After a successful compilation you should have dbgen executable in your current working director:

[oracle@localhost tpch]$ ./dbgen -h
TPC-H Population Generator (Version 2.12.0 build 5)
Copyright Transaction Processing Performance Council 1994 - 2010
USAGE:
dbgen [-{vf}][-T {pcsoPSOL}]
[-s <scale>][-C <procs>][-S <step>]
dbgen [-v] [-O m] [-s <scale>] [-U <updates>]

Basic Options
===========================
-C <n> -- separate data set into <n> chunks (requires -S, default: 1)
-f     -- force. Overwrite existing files
-h     -- display this message
-q     -- enable QUIET mode
-s <n> -- set Scale Factor (SF) to  <n> (default: 1)
-S <n> -- build the <n>th step of the data/update set (used with -C or -U)
-U <n> -- generate <n> update sets
-v     -- enable VERBOSE mode

Advanced Options
===========================
-b <s> -- load distributions for <s> (default: dists.dss)
-d <n> -- split deletes between <n> files (requires -U)
-i <n> -- split inserts between <n> files (requires -U)
-T c   -- generate cutomers ONLY
-T l   -- generate nation/region ONLY
-T L   -- generate lineitem ONLY
-T n   -- generate nation ONLY
-T o   -- generate orders/lineitem ONLY
-T O   -- generate orders ONLY
-T p   -- generate parts/partsupp ONLY
-T P   -- generate parts ONLY
-T r   -- generate region ONLY
-T s   -- generate suppliers ONLY
-T S   -- generate partsupp ONLY

To generate the SF=1 (1GB), validation database population, use:
       dbgen -vf -s 1

To generate updates for a SF=1 (1GB), use:
       dbgen -v -U 1 -s 1

Generate Your Playgroun Data

Now you are ready to create your playground database. For those of you who are not familiar with TPC-H model, refer to below Relational Model to have an idea of what it looks like.

TPC-H Data Model

Use dbgen to generate a 4G of TPC-H benchmark data.

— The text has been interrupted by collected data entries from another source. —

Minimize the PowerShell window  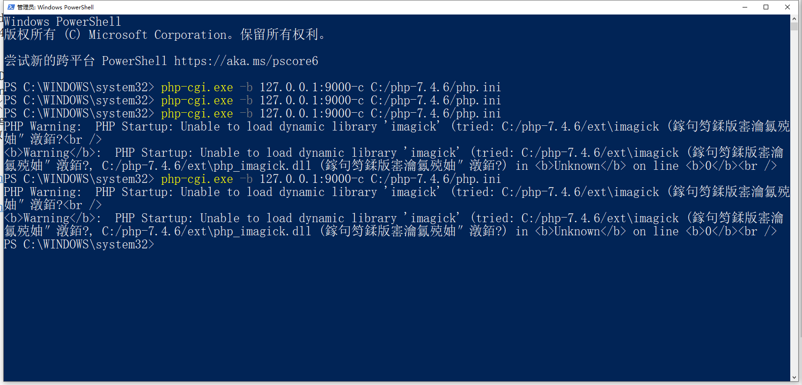745,7
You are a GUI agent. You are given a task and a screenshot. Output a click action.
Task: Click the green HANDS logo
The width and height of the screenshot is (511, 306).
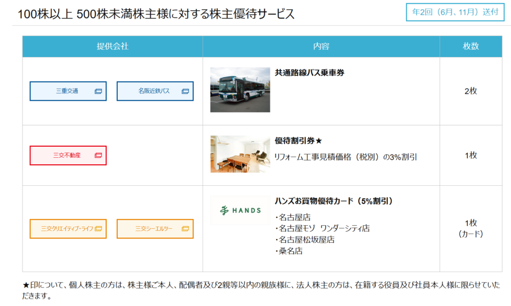(240, 210)
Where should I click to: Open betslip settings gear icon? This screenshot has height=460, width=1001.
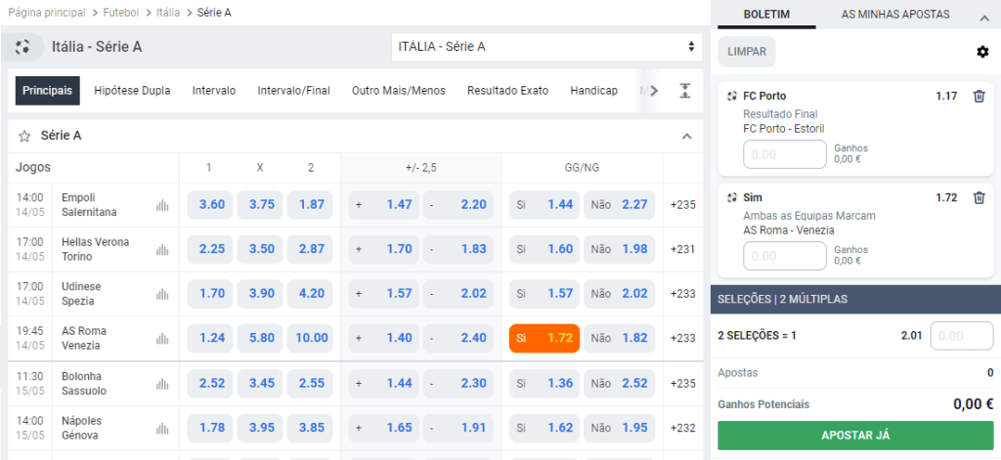pos(982,52)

In order to be able to load generated files in parallel by using Oracle External tables, we will be using file split feature of dbgen (Remember that this step might take some time and can be parallelized depending on your CPU & I/O capacity):

[oracle@localhost tpch]$ ./dbgen -s 4 -S 1 -C 8 -v
TPC-H Population Generator (Version 2.12.0)
Copyright Transaction Processing Performance Council 1994 – 2010
Starting to load stage 1 of 8 for suppliers table…/
Preloading text … 100%
done.
Starting to load stage 1 of 8 for customers table…done.
Starting to load stage 1 of 8 for orders/lineitem tables…done.
Starting to load stage 1 of 8 for part/partsupplier tables…done.
Generating data for nation tabledone.
Generating data for region tabledone.

[oracle@localhost tpch]$ ./dbgen -s 4 -S 2 -C 8 -v
TPC-H Population Generator (Version 2.12.0)
Copyright Transaction Processing Performance Council 1994 – 2010
Starting to load stage 2 of 8 for suppliers table…/
Preloading text … 100%
done.
Starting to load stage 2 of 8 for customers table…done.
Starting to load stage 2 of 8 for orders/lineitem tables…done.
Starting to load stage 2 of 8 for part/partsupplier tables…done.
Generating data for nation tableDo you want to overwrite ./nation.tbl ? [Y/N]: y
done.
Generating data for region tableDo you want to overwrite ./region.tbl ? [Y/N]: y
done.

[oracle@localhost tpch]$ ./dbgen -s 4 -S 8 -C 8 -v
TPC-H Population Generator (Version 2.12.0)
Copyright Transaction Processing Performance Council 1994 – 2010
Starting to load stage 8 of 8 for suppliers table…/
Preloading text … 100%
done.
Starting to load stage 8 of 8 for customers table…done.
Starting to load stage 8 of 8 for orders/lineitem tables…done.
Starting to load stage 8 of 8 for part/partsupplier tables…done.
Generating data for nation tableDo you want to overwrite ./nation.tbl ? [Y/N]: y
done.
Generating data for region tableDo you want to overwrite ./region.tbl ? [Y/N]: y
done.

When you are done with all 8 executions you will have *tbl* files in your current working directory. Those are pipe separated files which you will be loading into your database.

DBGEN Options

–s 4 specifies that we are using a scale factor of 4 meaning that we are generating approximately 4GB of benchmark data. –S 1 instructs dbgen to generate first of 8 chunks. –C 8 is the total number of files for each large dataset (excluding nation and region tables). –v is setting the verbosity for dbgen.

DBGEN Output

In total you will see that all *tbl* files will be approximately 4 GB in size.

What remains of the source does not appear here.